I am trying to run CUFFT v4.1 in parallel over 4 GPUs (M2050s), and I have some questions about it:
I am dividing the data as NX(N/p) where p = num of gpus, and executing CUFFT on these chunks. According to my understanding, I need to perform the following steps for making FFT parallel:
1.1 Run 1d CUFFT on each row (on NN/p chunks on each GPU)
1.2 memcpy data back to host from p gpus, do a global transpose on the entire data, then send NN/p chunks back to p gpus
1.3 Run 1d CUFFT on each row (on N*N/p chunks on each GPU) - row because data is already contiguos as it is transposed
Am I correct in my understanding? Can I make use of 2d CUFFT for my purpose?

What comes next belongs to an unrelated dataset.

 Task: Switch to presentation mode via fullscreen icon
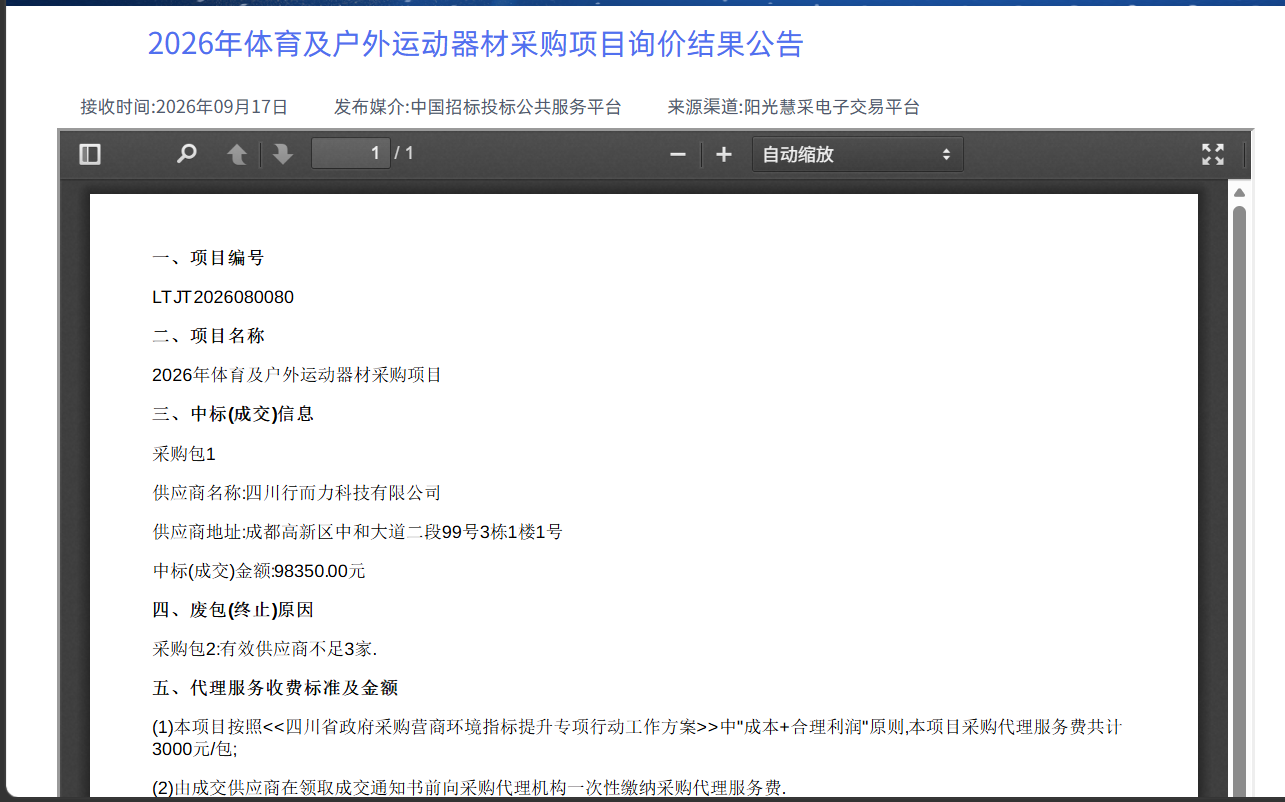[x=1213, y=154]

When I do the above, I notice the performance to be quite bad, I am getting around 10-12 GFlops per gpu, on a 4096X4096 image; whereas the single GPU version (which uses only one GPU for 2D CUFFT, implicit transpose) is some 80 GFlops. I want to know a nice efficient way to make CUFFT parallel, something that will enable me to transfer a large chunk of data to the gpu, and then I just run 1d CUFFTs on the data, avoiding 2*4096 memcpy statements.
You can issues the transform of several arrays in one call and you can transfer more than one line at the time using memcpy 2D.

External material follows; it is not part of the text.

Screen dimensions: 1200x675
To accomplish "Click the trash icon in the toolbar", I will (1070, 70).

The transposing part is not easy. It would help if you could do the transpoing without the intermidiate steps. this way you would have only gpu <–> gpu tranfers.
Are you saying about using batches of 1d FFT using cufftPlanMany(…)? I’ve noticed that GPUDirect doesn’t work if GPUs are not located in the same chipset, at least it doesn’t for the GPU node we have. But I still think it could be used for 2 GPUs, perhaps it could save a gpu-> cpu transfer if locally transposed. Thank you.

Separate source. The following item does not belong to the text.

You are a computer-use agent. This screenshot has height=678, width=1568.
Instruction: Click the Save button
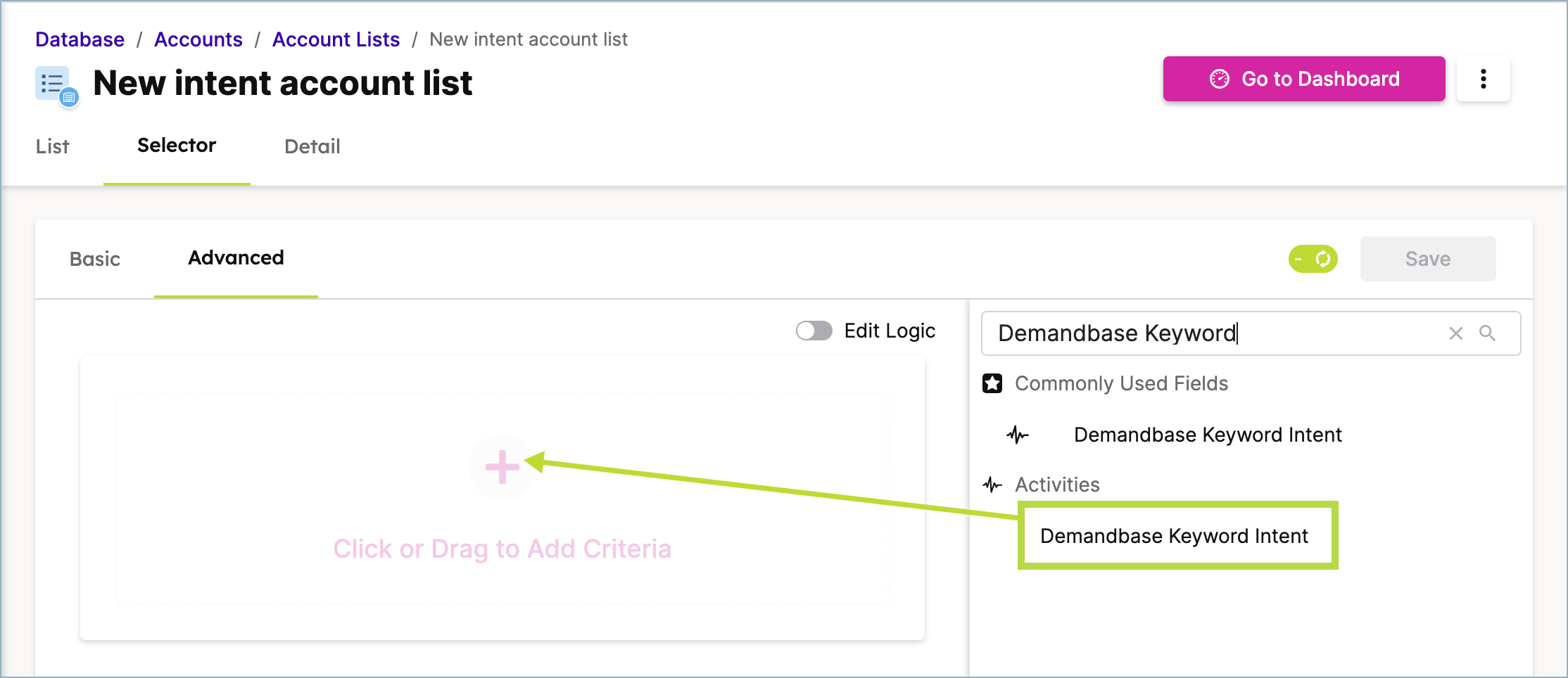point(1427,259)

In the context of CUFFT 2D how could it be done? Having p 2D FFTs on (N*N/p) chunks wouldn’t suffice, so probably I need to think of ano other way. I wasn’t able to access the url you had put. Thank you.
Thank you for your advice…I see a large difference in my flop count now, my naive version which had 2*N Memcpys gave around 20 GFlops, whereas with (p batches * N cols) it is coming at around 180 GFlops! More performance could be squeezed if local transpose is done.